The real gift, however, came from Dad. Hearing the laughter in his voice, the way he pronounced certain words and paused between others still brings a tear to my eye and a smile to my lips. A sad one, to be sure, but one I have never, ever, regretted.
Lately, I’ve thought a lot about that recording but not because of its mechanical “quality,” complete with coughs, the rattle of paper, and the clink of a coffee cup in a saucer. None of that matters. What does matter, is the voice. His. And except for that recording, it’s gone forever.
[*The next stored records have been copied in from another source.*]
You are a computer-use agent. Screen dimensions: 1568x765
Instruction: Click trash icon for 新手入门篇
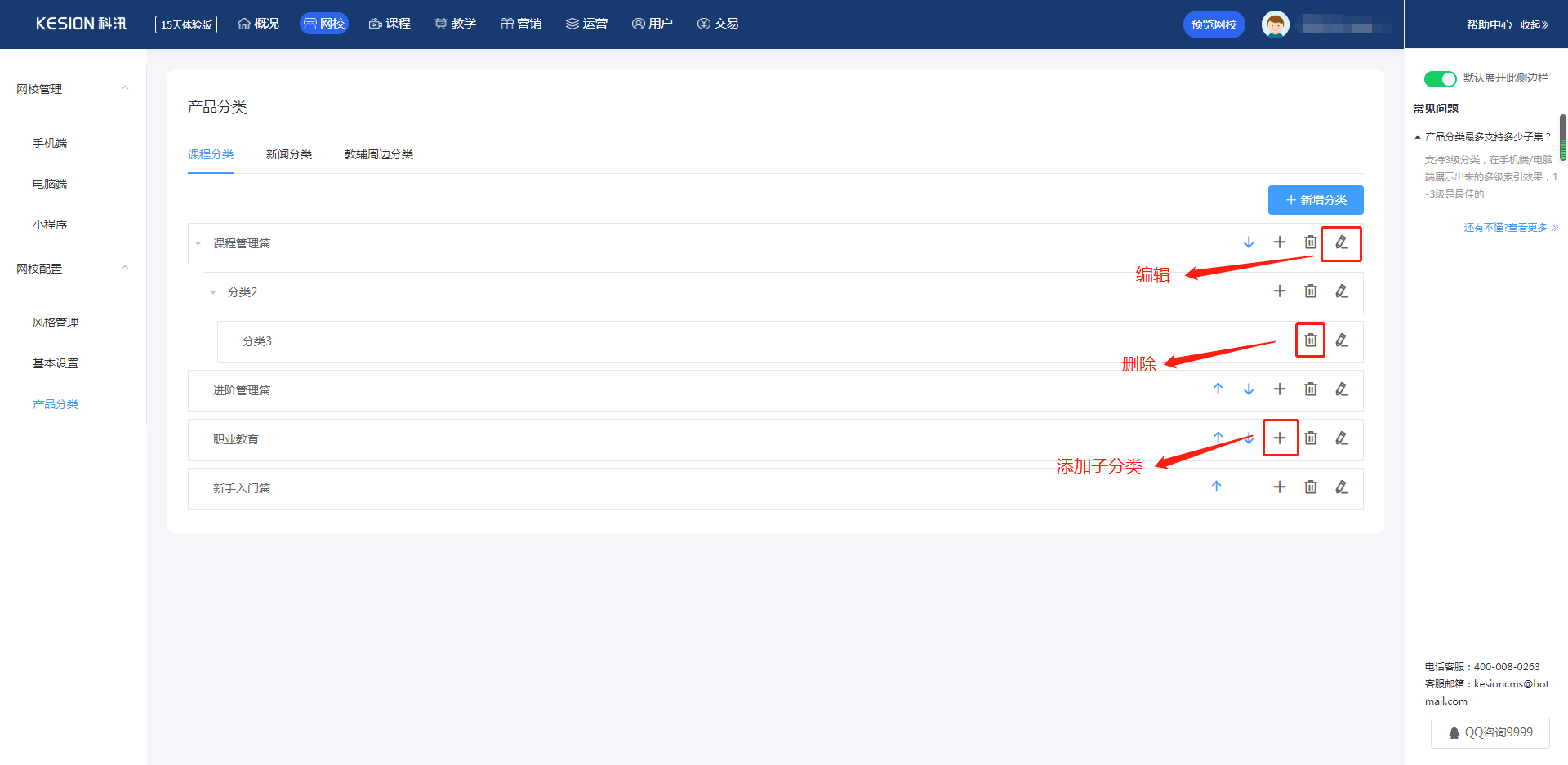1310,487
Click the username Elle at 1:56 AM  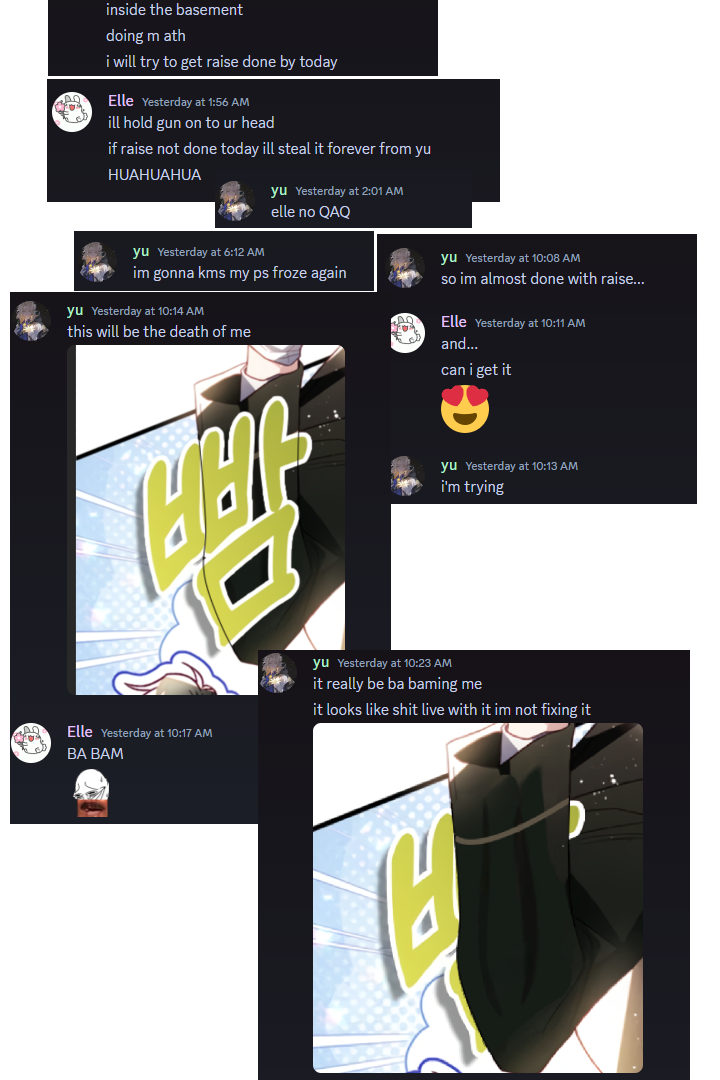pyautogui.click(x=121, y=101)
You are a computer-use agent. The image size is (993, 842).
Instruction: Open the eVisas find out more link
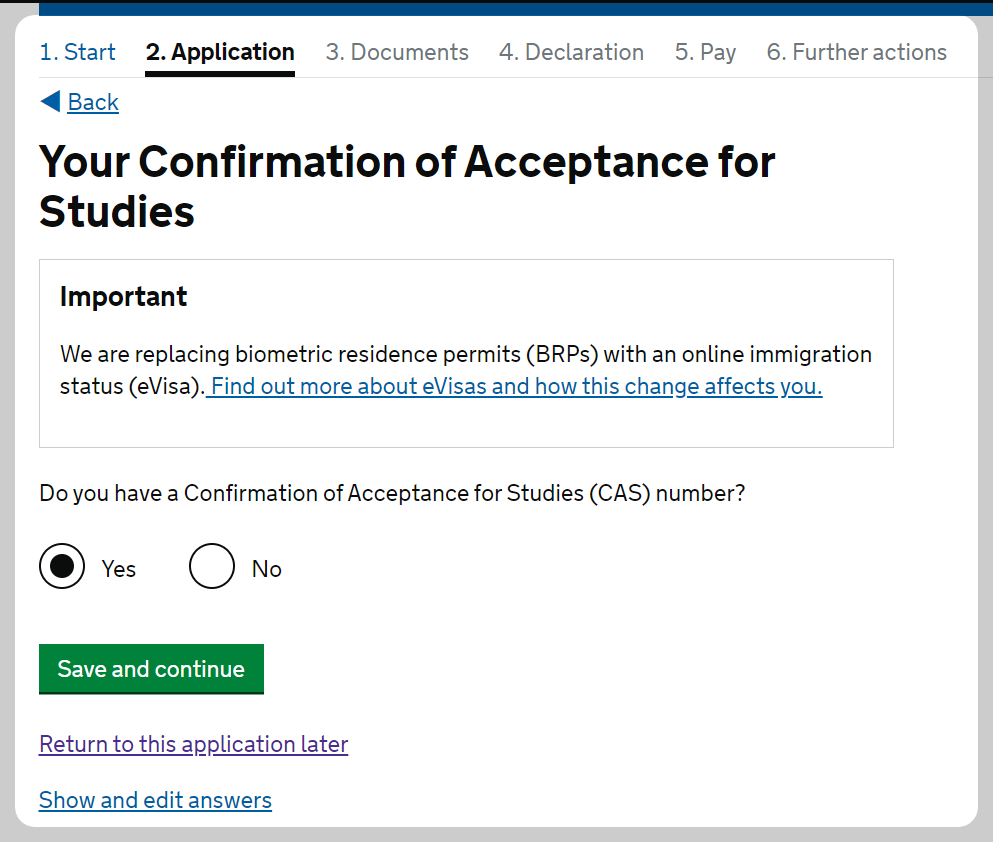[516, 386]
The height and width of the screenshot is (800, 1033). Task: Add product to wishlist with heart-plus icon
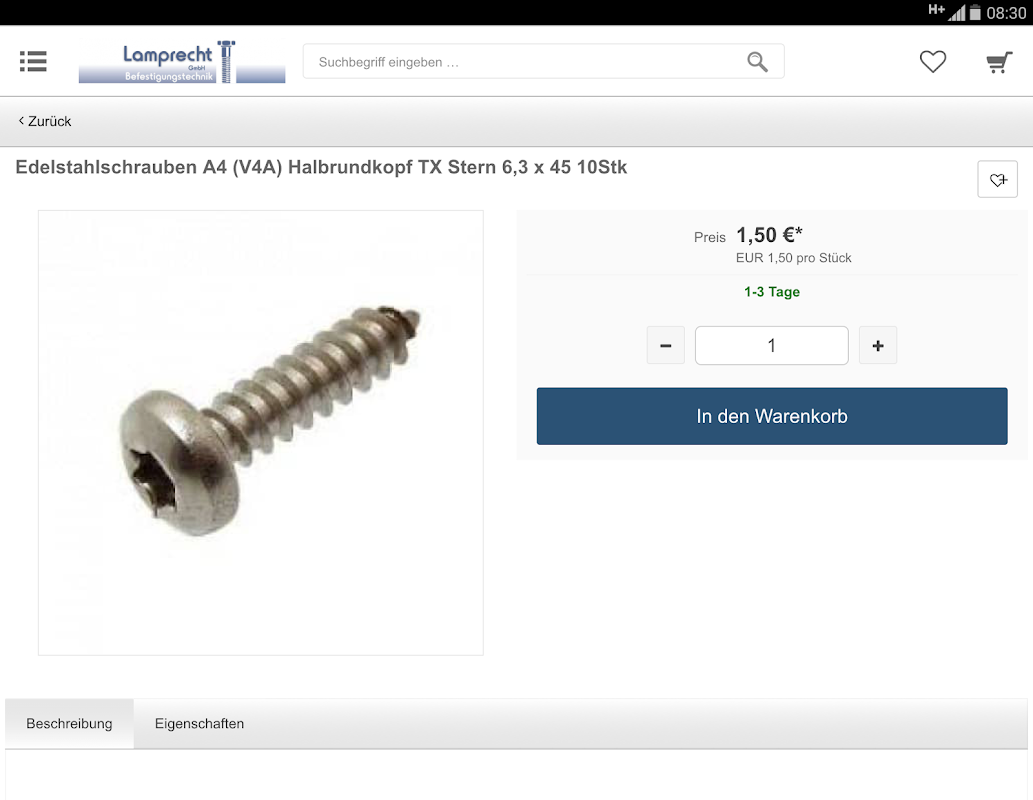997,179
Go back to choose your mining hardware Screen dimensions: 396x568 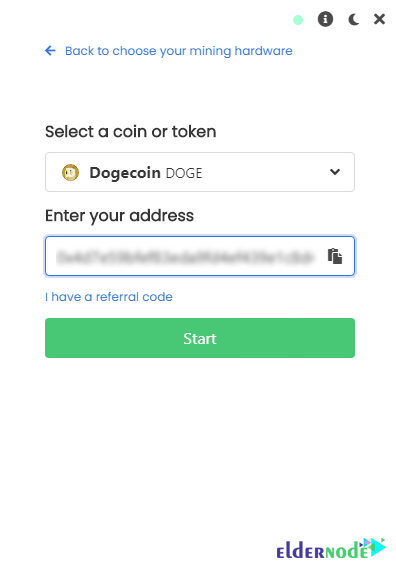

Some of my memoir writing students have expressed concerns over their grammar and punctuation. They’re concerned that people will see the flaws in their writing and think less of them. My assurances that grammar gaffs are easy to spot and fix haven’t convinced them. That’s when I suggested a way around the problem: an audio memoir.
One of the great things about a recorded voice, is that few people get to see the script the speaker’s working from. When I suggested to my students that they consider recording what they’ve written, it provided a way out of their syntactical dilemma. Forget the less-than-perfect grammar and punctuation; instead, cut to what’s really important: the story, delivered in the only voice that matters!
For the next few posts, I’m going to focus on creating audio memoirs — tips and techniques for “telling” stories, software and hardware to consider (though most computers these days have everything you need built-in), and how to take advantage of digital media to add photos, video, and music.
So, here goes….
One of the easiest ways to get started, without actually committing to a “real” memoir project, is to take advantage of a recordable storybook. These have been around for years, and the prices have dropped significantly. Hallmark sold the first ones for $39.95. Now you can get them from Amazon, among other places, for less than $10.
In addition to the usual story fare like “‘Twas the Night Before Christmas,” there are both scripted and non-scripted recordables that allow you to tell either “a story” written and illustrated by someone else, or your very own story. If you have small children or grandchildren, these alone may satisfy your needs.
My hope, however, is that such kit-form books will only whet your appetite for the real thing — your story, as only you can tell it.